I agree with PP that the problem is his attitude of deception and dismissing your feelings, I really don’t know how you “trust” him so much when he constantly is giving you reasons Not to trust him.

He needs to understand that it isn’t about his faith alone (the whole, well I just need to ask Jesus for forgiveness) but that it is about your relationship as a partnership that should stem from mutual respect, which he is not demonstrating. Yes people make mistakes and we should forgive them but he is choosing to hurt you and lie about it, he needs to realize there will be consequences or else we will continue to take you for granted.

Post # 7
976 posts
Busy bee
  • Wedding: September 2010

Oh, and for goodness sake do not take advice from Cosmo.

By that reasoning it is your fault (typical to blame the woman) that he is checking out other women in front of you, is he “punishing” you for being jealous (even though it is his fault)??? That reads as so so so many red flags to me, so mean spirited and childish.

Post # 8
422 posts
Helper bee
  • Wedding: May 2013

so from what ive read, it seems clear that he does not respect you or your feelings. i myself do not agree with strip clubs or bachelor parties, and had my husband pulled that with me at any point in our relationship, id have dumped him on the spot. the interest in partying with strippers surpassed his interest in you or your upcoming wedding. i hate to say it, but it seems as though you may have been the only one ready for marriage. he sounds incredibly immature and blames “male behavior” for his indesrections. at this point, id insist he attend couseling with you either at the church or at a private doctors office before his behavior escalates any further. im very sorry you re going through this and i certainly hope he cleans his act up.

oh and i totally agree with fiver. dont take advice from cosmo. ive seen some pretty ridiculous articles in there and no longer take anything that they write seriously.

Post # 9
99 posts
Worker bee
  • Wedding: August 2014

He has somehow convinced you that it is an over reaction for you to be bothered by him disrespecting you repeatedly.  I agree that I don’t know how you can say that you trust him when he isn’t giving you any reason to do so.  Instead, he’s figured out how to “prevent you from getting mad”, I wouldn’t consider this to be trustworthy behaviour.

Post # 10
9412 posts
Buzzing Beekeeper

@Brielle:  +1. I feel like the OP is blaming herself when really the blame lies with her DH who consistently disregards her feelings. I demand to come first with my FI, and I wouldn’t be marrying him if he didn’t prioritize our relationship over everything (and everyone) else.

Post # 11
4576 posts
Honey bee
  • Wedding: September 2014

@kris325:  Sounds like you have to have alot of “agreements” with him that I’d bet are pretty one-sided, as in you stick to them and he doesnt. It also sounds like you have to monitor him alot….like you would have to with a bratty teenager.

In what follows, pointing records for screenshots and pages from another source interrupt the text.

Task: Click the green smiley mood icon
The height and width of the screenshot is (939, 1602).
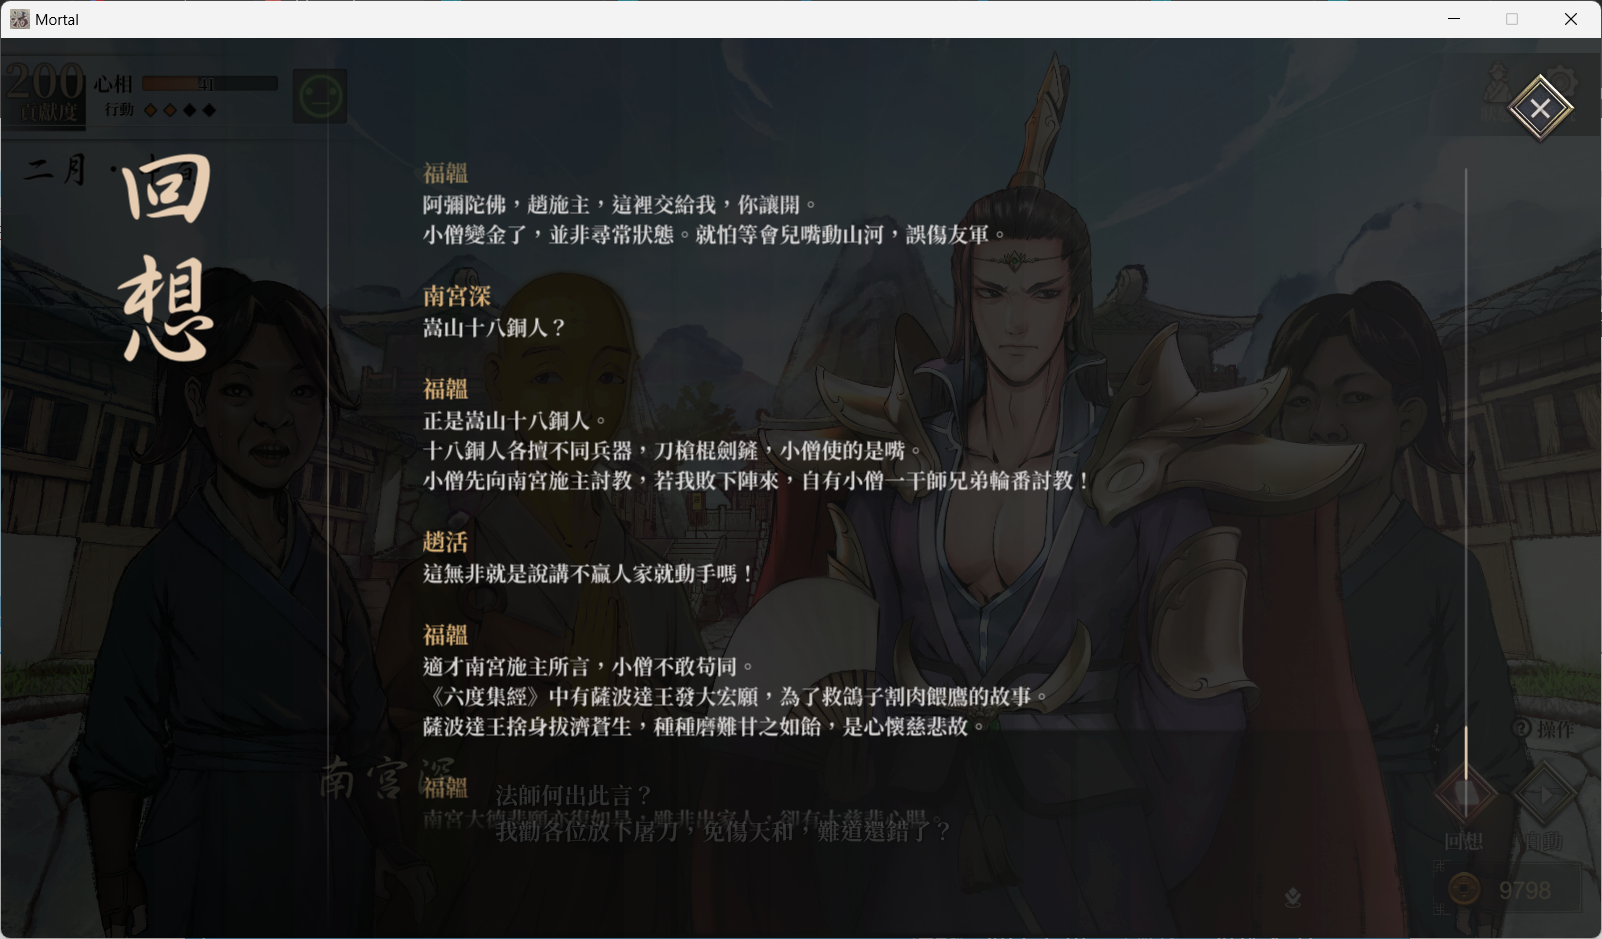Action: coord(321,96)
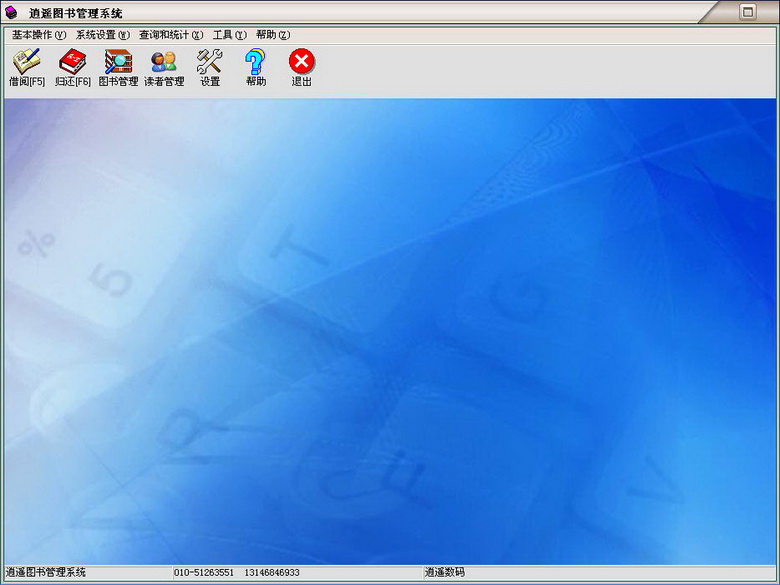Open the 工具 menu
The height and width of the screenshot is (585, 780).
[x=229, y=35]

I’m not a big fan of “working through” issues like this if they present themselves early on in the dating stage of the relationship, as it feels like “fixing” someone to me, and I’d just rather date someone I’m on the same page with from the get-go. But y’all got married so we have to work with that.

My opinion: he’s acted sneaky because you have shown him over the years that you’ll forgive him and “work with” him when he does. I don’t but his “I’ll try not to go to the strip club” line: you either go or tell your buddy “I’m not going”, there’s no “try” about it. He really hasnt had much in the way of punishment for hurting you, as you’ve stayed with him.

If this were me, I’d take a break from the relationship to give him a reality check. Not some big, dramatic, tear-filled, thing; just “hey, I’m staying somewhere else for awhile. you’re free to do as you please.” One of two things will happen: he’ll keep acting like a bachelor or he’ll take you seriously and quit pushing the envelope.

I hope he pulls his head out of his ass or you move on. You don’t deserve to be hurt by someone that can’t even own their actions.